Why I Bought the Furrion Vision S 5 Backup Camera

When I first bought my Ford Expedition, it came with a factory-installed backup camera. At first, I thought it was an added luxury that I didn’t need. Once I got used to it, I found it useful. It wasn’t until I almost ran over one of my dogs that I became a supporter of back up cameras.

Bought the Furrion Vision S 5 Backup Camera

My wife and I bought a Grand Design Imagine 3100RD. When I asked about getting a backup camera, the dealer told me that the trailer comes pre-wired. They could install one for me, but for the cost of them doing it, I could do it myself, and buy a few tanks of gas for our first vacation.

When I did my research, I found that Furrion had great reviews. I also wanted to make the project as simple as possible. Even though I trusted Grand Design, I wanted to make sure Furrion was the right choice.

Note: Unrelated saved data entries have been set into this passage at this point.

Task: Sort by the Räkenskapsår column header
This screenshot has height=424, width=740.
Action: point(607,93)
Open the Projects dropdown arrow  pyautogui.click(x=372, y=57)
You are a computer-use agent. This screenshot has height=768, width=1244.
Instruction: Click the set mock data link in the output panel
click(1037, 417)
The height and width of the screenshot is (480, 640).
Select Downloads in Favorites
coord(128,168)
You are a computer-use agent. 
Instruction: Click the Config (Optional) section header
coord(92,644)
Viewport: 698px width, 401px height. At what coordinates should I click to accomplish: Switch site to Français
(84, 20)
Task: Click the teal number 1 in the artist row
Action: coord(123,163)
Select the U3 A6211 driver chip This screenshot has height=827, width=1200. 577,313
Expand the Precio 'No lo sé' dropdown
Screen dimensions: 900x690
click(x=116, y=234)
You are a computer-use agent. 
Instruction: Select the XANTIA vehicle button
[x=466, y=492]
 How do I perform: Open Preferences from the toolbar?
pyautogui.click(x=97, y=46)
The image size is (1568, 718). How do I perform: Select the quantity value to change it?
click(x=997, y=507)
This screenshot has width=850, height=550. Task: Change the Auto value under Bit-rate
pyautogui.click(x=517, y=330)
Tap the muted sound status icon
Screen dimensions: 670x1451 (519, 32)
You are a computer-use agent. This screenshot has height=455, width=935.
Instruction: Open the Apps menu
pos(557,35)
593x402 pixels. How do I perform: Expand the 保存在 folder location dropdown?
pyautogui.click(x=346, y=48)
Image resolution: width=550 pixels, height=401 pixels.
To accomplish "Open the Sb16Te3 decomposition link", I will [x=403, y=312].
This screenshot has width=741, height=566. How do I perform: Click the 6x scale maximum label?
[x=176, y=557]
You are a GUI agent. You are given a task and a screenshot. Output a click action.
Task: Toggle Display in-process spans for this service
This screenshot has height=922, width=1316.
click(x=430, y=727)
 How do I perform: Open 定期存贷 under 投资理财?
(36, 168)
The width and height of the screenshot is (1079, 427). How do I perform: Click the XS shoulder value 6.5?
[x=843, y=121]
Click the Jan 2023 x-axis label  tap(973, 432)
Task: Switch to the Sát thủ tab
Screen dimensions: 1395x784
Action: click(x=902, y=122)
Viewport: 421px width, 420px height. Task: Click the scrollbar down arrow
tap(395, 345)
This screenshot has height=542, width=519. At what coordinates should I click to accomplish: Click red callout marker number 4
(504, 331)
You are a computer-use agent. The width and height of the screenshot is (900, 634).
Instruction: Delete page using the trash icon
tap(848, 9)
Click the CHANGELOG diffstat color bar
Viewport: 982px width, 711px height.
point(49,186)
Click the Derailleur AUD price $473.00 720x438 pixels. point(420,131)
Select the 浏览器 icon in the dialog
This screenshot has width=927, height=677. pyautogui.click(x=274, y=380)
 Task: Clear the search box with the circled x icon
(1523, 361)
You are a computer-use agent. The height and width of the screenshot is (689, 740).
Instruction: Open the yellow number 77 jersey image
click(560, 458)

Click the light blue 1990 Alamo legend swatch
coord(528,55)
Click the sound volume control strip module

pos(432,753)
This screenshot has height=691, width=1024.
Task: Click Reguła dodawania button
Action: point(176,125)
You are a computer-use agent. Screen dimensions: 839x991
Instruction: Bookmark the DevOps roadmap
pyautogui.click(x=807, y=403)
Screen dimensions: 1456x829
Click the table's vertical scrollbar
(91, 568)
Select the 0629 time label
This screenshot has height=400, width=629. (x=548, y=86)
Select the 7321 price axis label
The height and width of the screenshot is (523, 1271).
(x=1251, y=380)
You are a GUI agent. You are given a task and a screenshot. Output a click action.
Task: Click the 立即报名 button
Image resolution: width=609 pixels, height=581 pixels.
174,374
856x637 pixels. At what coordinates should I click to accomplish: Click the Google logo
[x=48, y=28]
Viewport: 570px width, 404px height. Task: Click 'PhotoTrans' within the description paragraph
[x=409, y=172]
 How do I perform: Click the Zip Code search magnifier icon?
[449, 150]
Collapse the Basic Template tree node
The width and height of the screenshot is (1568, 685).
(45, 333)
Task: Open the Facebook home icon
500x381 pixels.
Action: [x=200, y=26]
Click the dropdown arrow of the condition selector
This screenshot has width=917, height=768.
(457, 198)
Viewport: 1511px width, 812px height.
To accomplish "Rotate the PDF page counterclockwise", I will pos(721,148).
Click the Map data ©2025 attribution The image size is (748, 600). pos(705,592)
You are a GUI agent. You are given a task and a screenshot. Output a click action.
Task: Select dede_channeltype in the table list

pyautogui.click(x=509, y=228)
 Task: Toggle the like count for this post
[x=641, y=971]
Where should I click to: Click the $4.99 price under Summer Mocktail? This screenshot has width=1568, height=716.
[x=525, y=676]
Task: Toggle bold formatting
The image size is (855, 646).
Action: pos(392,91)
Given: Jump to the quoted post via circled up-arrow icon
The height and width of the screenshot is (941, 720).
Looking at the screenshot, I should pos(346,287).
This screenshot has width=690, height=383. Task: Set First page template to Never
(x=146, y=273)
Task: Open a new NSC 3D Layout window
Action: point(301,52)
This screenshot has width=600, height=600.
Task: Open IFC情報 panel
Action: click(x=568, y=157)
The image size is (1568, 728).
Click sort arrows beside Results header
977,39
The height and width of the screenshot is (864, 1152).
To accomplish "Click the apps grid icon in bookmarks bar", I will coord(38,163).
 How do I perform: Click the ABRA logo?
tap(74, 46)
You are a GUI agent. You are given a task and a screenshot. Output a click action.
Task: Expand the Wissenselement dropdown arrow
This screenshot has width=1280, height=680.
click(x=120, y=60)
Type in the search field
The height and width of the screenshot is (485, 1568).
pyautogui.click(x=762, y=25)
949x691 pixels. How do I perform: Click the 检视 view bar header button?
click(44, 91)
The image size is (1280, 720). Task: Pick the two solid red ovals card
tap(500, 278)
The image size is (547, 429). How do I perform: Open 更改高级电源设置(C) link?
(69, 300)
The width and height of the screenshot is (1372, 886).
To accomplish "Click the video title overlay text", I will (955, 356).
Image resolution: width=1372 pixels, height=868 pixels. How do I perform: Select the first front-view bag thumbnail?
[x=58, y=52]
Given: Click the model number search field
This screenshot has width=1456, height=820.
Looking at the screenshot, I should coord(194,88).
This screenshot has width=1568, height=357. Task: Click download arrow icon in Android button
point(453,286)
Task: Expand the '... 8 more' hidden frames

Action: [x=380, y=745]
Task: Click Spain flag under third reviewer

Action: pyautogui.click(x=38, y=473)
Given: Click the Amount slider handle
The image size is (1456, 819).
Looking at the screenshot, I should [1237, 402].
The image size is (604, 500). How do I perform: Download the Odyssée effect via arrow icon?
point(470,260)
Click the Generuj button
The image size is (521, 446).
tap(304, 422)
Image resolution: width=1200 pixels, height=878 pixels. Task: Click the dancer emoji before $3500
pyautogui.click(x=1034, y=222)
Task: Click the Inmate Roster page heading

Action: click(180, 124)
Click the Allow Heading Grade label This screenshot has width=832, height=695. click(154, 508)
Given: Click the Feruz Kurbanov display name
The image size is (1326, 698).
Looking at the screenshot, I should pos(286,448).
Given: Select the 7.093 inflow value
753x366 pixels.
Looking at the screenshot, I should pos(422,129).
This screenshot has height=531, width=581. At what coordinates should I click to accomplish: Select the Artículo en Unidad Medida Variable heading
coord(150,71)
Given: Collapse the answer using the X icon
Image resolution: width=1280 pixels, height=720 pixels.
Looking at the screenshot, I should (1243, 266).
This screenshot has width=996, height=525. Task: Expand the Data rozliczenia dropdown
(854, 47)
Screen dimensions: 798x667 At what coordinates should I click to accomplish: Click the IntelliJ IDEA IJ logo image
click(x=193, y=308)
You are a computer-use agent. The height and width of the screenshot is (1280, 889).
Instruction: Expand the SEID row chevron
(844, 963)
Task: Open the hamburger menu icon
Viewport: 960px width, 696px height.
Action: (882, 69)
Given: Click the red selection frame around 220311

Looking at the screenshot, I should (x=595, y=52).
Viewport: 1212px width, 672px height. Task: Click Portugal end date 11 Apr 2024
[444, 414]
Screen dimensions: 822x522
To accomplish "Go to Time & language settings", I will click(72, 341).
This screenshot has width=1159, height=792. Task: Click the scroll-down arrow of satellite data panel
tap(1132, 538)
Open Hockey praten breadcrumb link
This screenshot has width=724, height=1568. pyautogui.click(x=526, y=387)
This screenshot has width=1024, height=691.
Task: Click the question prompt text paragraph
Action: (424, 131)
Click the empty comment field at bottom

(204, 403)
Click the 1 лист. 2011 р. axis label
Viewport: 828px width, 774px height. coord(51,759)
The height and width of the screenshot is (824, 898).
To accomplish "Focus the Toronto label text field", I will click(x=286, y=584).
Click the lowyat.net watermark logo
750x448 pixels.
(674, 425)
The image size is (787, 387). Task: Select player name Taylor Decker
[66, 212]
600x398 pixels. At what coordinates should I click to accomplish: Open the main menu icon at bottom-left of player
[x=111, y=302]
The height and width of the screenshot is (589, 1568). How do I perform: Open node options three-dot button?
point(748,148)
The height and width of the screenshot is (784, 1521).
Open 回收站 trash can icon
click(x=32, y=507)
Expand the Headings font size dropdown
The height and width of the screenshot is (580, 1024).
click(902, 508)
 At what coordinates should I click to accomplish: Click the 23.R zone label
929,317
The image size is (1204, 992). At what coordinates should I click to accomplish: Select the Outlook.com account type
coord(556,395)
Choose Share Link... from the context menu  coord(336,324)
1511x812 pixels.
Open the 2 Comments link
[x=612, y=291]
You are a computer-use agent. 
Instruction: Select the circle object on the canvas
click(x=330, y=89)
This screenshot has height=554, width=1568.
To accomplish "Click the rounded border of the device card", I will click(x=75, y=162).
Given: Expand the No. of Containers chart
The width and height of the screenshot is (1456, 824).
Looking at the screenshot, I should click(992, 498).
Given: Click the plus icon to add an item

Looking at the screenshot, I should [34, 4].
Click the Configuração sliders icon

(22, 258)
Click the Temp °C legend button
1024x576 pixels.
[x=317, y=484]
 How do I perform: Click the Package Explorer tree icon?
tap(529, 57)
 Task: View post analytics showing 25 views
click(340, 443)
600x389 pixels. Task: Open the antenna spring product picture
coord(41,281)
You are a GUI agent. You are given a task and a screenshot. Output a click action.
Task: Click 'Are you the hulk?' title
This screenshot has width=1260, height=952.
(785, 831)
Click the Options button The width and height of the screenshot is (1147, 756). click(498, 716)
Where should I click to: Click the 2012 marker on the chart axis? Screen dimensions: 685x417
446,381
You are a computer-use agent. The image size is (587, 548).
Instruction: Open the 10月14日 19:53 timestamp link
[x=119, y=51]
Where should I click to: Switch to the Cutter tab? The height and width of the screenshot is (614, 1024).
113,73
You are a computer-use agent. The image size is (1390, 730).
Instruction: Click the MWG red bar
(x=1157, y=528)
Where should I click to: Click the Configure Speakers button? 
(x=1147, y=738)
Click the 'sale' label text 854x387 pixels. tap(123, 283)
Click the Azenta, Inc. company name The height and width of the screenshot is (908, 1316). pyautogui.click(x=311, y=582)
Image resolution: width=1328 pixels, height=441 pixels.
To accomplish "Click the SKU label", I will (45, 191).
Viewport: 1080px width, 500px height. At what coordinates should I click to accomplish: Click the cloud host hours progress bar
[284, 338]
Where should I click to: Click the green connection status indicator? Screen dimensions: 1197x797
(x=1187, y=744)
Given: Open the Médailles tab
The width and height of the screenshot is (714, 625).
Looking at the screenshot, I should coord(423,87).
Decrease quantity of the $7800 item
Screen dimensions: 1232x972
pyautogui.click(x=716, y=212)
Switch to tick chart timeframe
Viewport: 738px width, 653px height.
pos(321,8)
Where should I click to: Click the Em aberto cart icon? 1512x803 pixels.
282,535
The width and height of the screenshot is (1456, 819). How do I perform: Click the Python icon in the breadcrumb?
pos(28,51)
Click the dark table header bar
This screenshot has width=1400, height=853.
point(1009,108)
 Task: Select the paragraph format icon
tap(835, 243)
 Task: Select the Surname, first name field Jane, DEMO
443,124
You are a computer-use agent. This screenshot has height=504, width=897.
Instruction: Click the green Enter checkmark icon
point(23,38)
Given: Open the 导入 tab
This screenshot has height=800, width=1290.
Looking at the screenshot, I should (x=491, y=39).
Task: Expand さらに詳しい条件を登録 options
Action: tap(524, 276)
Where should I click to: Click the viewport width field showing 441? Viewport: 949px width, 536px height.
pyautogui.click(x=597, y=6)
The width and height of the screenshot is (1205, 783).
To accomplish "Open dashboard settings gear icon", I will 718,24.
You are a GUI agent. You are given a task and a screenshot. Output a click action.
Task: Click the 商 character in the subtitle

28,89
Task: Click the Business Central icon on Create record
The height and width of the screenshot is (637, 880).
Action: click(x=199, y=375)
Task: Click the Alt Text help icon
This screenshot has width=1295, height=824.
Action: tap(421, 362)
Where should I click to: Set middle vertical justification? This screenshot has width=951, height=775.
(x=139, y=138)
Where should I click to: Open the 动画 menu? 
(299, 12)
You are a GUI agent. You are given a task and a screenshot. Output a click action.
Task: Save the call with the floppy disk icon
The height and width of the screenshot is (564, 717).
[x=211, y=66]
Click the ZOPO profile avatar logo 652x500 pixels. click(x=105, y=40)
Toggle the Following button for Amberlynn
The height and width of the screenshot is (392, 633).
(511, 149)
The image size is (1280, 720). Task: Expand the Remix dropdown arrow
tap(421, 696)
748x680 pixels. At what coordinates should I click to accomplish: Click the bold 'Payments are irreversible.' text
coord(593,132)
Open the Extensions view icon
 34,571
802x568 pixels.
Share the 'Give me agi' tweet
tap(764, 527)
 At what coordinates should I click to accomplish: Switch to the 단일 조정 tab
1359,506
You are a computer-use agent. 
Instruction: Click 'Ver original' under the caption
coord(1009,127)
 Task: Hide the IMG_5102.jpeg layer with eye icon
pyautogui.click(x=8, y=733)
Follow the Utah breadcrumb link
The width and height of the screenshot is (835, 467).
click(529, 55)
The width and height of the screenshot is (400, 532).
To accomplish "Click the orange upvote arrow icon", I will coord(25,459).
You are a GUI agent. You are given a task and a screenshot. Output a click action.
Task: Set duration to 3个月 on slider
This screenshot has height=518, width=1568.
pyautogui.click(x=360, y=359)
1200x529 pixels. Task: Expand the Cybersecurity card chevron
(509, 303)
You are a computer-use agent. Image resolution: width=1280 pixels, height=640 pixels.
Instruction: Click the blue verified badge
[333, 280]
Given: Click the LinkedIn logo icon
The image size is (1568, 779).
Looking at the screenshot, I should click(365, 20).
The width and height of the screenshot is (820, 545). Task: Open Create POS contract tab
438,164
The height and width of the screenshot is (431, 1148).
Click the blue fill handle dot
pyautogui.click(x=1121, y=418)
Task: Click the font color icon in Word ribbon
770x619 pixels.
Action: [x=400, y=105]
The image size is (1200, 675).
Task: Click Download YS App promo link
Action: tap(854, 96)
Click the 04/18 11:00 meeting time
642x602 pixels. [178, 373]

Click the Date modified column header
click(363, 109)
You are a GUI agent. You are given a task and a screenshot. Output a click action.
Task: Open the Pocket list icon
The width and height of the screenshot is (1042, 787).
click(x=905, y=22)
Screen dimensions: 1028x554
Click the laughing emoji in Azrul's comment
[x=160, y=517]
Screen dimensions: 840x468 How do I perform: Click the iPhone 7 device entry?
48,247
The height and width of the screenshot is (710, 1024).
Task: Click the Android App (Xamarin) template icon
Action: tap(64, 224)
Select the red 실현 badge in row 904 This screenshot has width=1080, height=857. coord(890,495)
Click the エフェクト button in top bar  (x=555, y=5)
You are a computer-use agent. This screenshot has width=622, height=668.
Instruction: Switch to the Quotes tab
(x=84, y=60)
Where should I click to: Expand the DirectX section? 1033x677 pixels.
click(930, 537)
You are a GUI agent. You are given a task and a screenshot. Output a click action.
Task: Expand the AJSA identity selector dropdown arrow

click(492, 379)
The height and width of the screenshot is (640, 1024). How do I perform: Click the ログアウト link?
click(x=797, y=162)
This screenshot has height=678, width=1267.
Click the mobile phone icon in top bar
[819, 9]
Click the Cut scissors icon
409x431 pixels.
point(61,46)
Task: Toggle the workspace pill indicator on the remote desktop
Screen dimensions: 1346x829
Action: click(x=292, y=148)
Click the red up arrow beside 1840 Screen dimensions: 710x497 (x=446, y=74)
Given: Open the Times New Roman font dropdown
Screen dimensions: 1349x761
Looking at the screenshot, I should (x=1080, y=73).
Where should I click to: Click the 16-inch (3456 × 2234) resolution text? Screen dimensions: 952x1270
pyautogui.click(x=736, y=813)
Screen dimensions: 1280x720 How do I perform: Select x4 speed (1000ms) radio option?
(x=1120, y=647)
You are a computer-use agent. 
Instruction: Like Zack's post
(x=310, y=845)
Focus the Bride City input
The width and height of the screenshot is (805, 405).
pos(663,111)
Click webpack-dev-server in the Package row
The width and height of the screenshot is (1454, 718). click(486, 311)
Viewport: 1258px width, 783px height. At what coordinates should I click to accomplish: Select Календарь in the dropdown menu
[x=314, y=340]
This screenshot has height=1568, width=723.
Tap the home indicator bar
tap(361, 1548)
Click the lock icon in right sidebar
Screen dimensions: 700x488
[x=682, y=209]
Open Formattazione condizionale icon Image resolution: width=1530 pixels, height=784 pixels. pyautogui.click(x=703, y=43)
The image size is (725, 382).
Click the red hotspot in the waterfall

There are other cameras out there. Some even come with adapters to the Furrion pre-installed bracket. After the great reviews I read, and the fact that most of the RV industry uses the Furrion pre-wire, I chose to stay with that brand.

Of the different versions, I decided on the Furrion Vision S 5 because of the screen size and the many capabilities the camera has. It has daylight and night vision. I can see the traffic behind me and to either side due to the angle of the camera.

Other cameras give you a shorter view angle, so you can’t see the full scope of what’s behind you. Other units become unreliable with longer trailers. I needed something dependable.

I also like the guidelines the camera gives, to give me perspective on where everything is in relation to where I am. Green being further away, and red being right behind me. I found out how valuable that was on our first camping trip when I had to back in.

Installing the Camera

When it comes to do-it-yourself projects, I’m decent, but not a master. My adult nephew is the handyman master, so that’s why I had my wife guilt him into coming by to help me. Putting the camera in and installing the monitor side only took a couple of hours.

When we looked through the Furrion Vision S manual, much of it we didn’t need since we were using the preinstalled bracket. The bracket also has the various wires pre-wired to the bracket as well.

If we were attaching the brackets ourselves, the instructions are easy to follow. The wiring connects to the brake and taillight wires on the coach. Through Furrion observation camera troubleshooting sites, the camera’s power comes from your taillights.

If I had one complaint, wiring the camera through my lights would be it. Although some states require running lights to be on at all times, if I forget to turn my headlights on, the camera doesn’t work. I have to remind myself to turn them on and off manually.

Installing the Camera in RV

For the monitor, I wanted to try to use my Expedition’s factory display instead of using a separate screen. You can do this if your tow vehicle’s screen has an HDMI connection, but you may lose the use of the screen for other purposes. In the end, we stuck with using the camera’s separate monitor, treating it like a rearview mirror.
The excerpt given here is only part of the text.